Po zlikwidowaniu punktu krwiodawstwa w Międzyrzecu Podlaskim tamtejsi dawcy mają ograniczone możliwości kontynuowania tego, co robili przez lata, dzieląc się z innymi życiodajną tkanką - uważają działacze PCK.
Inaczej ocenia obecną sytuację prezes Zarządu Rejonowego PCK w Białej Podlaskiej Eugenia Denicka. - Zlikwidowano punkt krwiodawstwa w Międzyrzecu Podlaskim. Tamtejsi dawcy są zawiedzeni. Nic dziwnego, że odchodzą. Dojeżdżanie to dla nich problem. Poza tym, małe szpitale, przy których nie ma stacji krwiodawstwa, w nagłych przypadkach nie będą w stanie uratować pacjentom życia - stwierdza.
W Parczewie również zamknięto punkt, a w zamian posyła się tam ambulans. To na pewno bardziej ekonomiczne rozwiązanie, ale nie wszystkim odpowiada oddawanie krwi na sygnał. Wcześniej dawcy mieli ten komfort, że poddawali się zabiegom częściej, nie czekając na okazję. Służba krwi stawia na propagandę w szkołach. Kiedy starych dawców ubywa, trzeba pozyskiwać młodych. Pogadanki dają niezły efekt. Gorzej jest z opieką nad początkującymi krwiodawcami. To zadanie przez lata doskonale realizował Polski Czerwony Krzyż poprzez organizowanie i prowadzenie klubów. W powiecie bialskim, nie jest on wyjątkiem, brakuje działaczy, którzy by się tym zajęli.
- Wczoraj w bialskim Zarządzie Rejonowym PCK rozpoczął pracę etatowy instruktor. Do końca tego roku planujemy powołanie jednostek organizacji w Radzyniu Podlaskim i w Parczewie - informuje Barbara Nazarkiewicz, kierownik działu programowo-organizacyjnego Zarządu Okręgowego PCK w Lublinie.

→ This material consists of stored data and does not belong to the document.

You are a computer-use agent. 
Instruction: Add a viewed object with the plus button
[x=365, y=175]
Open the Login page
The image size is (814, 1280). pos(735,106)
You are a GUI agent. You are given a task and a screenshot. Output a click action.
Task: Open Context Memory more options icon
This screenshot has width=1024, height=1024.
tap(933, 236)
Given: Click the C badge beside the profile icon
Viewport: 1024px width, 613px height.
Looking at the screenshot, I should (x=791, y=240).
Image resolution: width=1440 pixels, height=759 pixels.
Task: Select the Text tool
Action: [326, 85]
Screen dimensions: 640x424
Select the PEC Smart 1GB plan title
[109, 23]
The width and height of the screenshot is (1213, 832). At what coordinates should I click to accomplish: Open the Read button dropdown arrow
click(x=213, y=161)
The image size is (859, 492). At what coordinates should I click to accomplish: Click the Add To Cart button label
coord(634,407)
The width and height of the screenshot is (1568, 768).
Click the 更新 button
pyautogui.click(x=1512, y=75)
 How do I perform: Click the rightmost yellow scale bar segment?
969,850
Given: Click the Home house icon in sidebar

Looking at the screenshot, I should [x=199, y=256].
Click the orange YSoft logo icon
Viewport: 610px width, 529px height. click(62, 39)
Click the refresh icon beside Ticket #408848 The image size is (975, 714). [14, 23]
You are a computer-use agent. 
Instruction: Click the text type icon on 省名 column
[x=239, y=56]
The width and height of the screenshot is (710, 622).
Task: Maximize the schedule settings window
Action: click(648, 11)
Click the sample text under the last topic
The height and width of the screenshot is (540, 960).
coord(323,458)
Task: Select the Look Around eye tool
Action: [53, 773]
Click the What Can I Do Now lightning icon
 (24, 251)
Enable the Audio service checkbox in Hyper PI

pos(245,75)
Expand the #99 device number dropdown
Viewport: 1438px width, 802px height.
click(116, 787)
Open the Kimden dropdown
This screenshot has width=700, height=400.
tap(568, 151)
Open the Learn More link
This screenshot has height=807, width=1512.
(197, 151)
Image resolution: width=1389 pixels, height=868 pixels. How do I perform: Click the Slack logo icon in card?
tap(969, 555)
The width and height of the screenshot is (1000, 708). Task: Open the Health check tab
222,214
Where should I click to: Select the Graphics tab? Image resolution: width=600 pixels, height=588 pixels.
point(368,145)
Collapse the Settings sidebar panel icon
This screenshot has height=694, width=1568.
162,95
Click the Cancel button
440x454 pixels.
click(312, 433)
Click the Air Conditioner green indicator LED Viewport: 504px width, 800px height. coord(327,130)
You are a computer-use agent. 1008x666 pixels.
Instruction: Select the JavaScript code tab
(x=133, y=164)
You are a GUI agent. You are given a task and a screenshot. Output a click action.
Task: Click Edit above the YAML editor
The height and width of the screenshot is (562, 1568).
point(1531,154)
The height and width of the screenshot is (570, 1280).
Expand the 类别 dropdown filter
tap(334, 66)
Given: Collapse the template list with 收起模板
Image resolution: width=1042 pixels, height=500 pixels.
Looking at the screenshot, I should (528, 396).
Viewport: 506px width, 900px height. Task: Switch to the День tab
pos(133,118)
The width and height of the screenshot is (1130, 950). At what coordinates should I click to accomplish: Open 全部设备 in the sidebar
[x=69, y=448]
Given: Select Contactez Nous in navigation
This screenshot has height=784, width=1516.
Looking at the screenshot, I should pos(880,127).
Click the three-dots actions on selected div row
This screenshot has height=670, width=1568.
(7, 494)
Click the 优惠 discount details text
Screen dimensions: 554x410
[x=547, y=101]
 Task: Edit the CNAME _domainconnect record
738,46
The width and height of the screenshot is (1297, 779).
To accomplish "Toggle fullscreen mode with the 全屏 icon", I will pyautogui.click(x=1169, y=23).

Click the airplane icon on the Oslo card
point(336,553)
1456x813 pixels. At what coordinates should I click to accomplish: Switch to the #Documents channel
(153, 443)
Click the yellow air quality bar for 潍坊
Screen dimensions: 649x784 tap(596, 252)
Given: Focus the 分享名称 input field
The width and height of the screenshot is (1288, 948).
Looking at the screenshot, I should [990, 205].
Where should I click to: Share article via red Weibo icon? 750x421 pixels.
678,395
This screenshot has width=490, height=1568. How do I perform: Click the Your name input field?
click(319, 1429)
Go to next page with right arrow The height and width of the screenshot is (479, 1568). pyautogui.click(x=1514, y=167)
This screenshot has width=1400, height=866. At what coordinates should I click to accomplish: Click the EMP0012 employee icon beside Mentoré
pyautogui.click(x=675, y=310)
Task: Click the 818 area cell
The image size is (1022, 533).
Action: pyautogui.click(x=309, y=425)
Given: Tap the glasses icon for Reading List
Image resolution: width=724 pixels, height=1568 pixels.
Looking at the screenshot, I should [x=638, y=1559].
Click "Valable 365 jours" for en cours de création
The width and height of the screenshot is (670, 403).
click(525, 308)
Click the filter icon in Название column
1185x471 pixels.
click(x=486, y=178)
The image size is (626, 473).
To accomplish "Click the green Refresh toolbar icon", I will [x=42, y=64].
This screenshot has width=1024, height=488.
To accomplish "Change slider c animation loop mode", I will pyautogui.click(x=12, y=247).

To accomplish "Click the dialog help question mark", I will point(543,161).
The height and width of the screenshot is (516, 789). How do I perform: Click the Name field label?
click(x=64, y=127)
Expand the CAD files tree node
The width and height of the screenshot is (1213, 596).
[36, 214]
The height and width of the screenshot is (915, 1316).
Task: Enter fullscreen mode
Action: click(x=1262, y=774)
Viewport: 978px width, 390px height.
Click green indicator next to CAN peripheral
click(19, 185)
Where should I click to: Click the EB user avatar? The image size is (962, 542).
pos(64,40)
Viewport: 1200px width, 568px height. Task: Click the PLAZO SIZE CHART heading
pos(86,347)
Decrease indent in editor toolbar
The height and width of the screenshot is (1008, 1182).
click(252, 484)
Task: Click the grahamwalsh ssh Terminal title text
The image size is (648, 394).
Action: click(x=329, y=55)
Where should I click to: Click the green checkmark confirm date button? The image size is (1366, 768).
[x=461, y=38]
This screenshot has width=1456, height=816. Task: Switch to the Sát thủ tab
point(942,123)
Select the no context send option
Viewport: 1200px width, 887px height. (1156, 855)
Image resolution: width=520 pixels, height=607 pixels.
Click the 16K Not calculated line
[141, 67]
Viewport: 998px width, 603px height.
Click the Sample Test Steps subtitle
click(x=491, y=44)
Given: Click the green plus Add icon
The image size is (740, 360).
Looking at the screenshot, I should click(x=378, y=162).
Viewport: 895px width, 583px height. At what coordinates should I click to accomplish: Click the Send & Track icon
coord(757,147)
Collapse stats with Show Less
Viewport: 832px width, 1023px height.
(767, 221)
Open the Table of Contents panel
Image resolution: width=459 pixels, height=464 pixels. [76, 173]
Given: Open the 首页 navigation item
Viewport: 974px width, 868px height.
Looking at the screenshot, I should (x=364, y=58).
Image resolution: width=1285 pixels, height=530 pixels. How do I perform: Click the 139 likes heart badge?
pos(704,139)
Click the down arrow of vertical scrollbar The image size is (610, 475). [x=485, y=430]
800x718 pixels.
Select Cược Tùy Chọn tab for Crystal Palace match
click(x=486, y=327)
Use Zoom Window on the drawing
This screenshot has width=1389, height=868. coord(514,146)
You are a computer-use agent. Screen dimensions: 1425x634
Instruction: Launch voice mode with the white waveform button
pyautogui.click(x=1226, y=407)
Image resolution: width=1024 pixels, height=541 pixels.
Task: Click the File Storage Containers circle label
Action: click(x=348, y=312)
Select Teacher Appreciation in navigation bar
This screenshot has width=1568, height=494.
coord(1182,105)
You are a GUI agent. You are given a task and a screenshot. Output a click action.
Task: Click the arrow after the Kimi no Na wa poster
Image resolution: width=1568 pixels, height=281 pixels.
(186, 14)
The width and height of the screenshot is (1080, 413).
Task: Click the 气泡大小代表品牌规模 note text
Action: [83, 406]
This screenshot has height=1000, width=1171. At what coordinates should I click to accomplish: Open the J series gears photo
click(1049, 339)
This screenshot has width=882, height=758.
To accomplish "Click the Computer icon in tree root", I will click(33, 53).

- Liczymy na kontynuowanie i rozwijanie naszej wspólnej pracy z młodzieżą. Razem, powinniśmy zrobić wszystko, aby honorowi dawcy cieszyli się w społeczeństwie szacunkiem. Krew jest lekiem naturalnym, jedynym w swoim rodzaju. Tej życiodajnej tkanki nie da się niczym zastąpić - podkreśla Alicja Konon z RCKiK.